**Written exercise**
Could you reproduce the stretch of data below, from the line containing "You are a GUI" through the line containing "coord(101,44)", with "track" changed to "playlist", everything else the same, and the pictures left out?

**Supplied records**

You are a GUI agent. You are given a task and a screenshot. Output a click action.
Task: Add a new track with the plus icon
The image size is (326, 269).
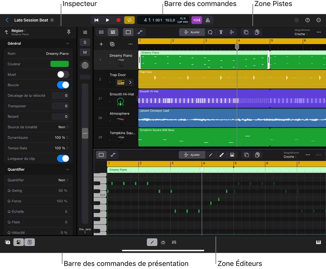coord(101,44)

--

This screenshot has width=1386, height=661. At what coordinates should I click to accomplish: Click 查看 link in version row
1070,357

**The response**
You are a GUI agent. You are given a task and a screenshot. Output a click action.
Task: Add a new playlist with the plus icon
The image size is (326, 269).
coord(101,44)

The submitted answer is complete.